Source passage –
>> begin

1

In PHP, array_replace_recursive() does two things according to the documentation:

  • If a key from the first array exists in the second array, its value will be replaced by the value from the second array.
  • If the key exists in the second array, and not the first, it will be created in the first array.

Is there an alternative that only does the replacement, and doesn't create new keys?

For example:

$array = [
  'apple' => TRUE,
  'pear' => TRUE,
  'basket' => [
    'banana' => TRUE,
  ],
  'punnet' => [
    'strawberry' => TRUE,
  ],
];

$replacement = [
  'banana' => [
    'REPLACEMENT!'
  ],
];

The result should be:

$array = [
  'apple' => TRUE,
  'pear' => TRUE,
  'basket' => [
    'banana' => [
      'REPLACEMENT!'
    ],
  ],
  'punnet' => [
    'strawberry' => TRUE,
  ],
];
4
  • Could you show a specific example of what you want to achieve. Commented Mar 9, 2021 at 17:38
  • You have misunderstood array_replace_recursive(). Commented Mar 10, 2021 at 12:56
  • array_replace_recursive() doesn't do what I need. That's not the same as not understanding it. Also, I'd argue that what array_replace_recursive() does is not 'replace'. Commented Mar 10, 2021 at 15:49
  • @joachim Nope, it does what it says. Keys need to match between the first array and second array for replacement. See this link to understand the difference between your replacement and the one in the link. sandbox.onlinephpfunctions.com/code/… Commented Mar 10, 2021 at 17:58

2 Answers 2

0

You will need to use array_intersect_key() to create an array that contains only the keys that are in the two arrays, then you can merge.

>> end

Exercise requirements –
Answer these questions about the PHP arrays question above:
(a) Which function does the answer recommend for building an array of only the keys found in both arrays?
(b) In the example array, which key holds 'strawberry'?
(c) When was the comment "You have misunderstood array_replace_recursive()" posted?
These lines come from a separate source, not from the text.

[Target pointing data]
>> begin

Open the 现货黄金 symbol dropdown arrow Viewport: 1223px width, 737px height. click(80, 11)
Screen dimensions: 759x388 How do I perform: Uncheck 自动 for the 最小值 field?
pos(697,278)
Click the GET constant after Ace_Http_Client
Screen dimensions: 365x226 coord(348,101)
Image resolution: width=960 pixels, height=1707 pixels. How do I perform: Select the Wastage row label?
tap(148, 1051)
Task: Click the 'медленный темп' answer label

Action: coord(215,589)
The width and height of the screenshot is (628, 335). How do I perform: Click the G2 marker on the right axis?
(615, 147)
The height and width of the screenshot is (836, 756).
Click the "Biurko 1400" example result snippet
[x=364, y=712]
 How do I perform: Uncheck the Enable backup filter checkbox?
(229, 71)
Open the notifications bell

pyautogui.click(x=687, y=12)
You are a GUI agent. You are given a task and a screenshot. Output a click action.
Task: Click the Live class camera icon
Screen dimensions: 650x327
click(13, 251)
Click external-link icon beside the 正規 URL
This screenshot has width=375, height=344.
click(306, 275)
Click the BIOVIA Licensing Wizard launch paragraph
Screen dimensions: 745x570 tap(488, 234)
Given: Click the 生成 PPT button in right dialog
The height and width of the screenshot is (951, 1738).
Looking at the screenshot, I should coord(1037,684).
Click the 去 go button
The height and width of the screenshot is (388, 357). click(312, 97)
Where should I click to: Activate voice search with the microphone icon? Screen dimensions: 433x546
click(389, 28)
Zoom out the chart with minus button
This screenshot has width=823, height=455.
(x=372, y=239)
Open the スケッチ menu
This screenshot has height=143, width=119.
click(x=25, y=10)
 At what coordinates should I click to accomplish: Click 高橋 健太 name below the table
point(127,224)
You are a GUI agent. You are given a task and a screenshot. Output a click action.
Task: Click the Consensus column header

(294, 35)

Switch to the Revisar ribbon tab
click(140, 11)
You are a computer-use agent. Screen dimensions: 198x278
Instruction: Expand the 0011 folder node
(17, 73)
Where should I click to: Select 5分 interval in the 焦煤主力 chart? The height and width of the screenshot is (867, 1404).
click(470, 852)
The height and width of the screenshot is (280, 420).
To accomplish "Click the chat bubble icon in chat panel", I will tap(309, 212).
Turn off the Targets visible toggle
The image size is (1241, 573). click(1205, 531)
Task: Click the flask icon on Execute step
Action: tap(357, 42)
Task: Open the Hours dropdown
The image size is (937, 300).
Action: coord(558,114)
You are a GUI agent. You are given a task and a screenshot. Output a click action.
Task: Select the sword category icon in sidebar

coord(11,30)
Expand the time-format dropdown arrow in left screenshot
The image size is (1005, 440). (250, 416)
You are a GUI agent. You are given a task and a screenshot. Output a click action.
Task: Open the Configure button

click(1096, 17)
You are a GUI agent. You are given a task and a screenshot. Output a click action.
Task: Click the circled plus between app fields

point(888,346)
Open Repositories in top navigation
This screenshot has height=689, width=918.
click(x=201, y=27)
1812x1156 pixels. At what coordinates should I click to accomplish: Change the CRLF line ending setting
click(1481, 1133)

>> end

Task output –
(a) array_intersect_key()
(b) 'punnet'
(c) Mar 10, 2021 at 12:56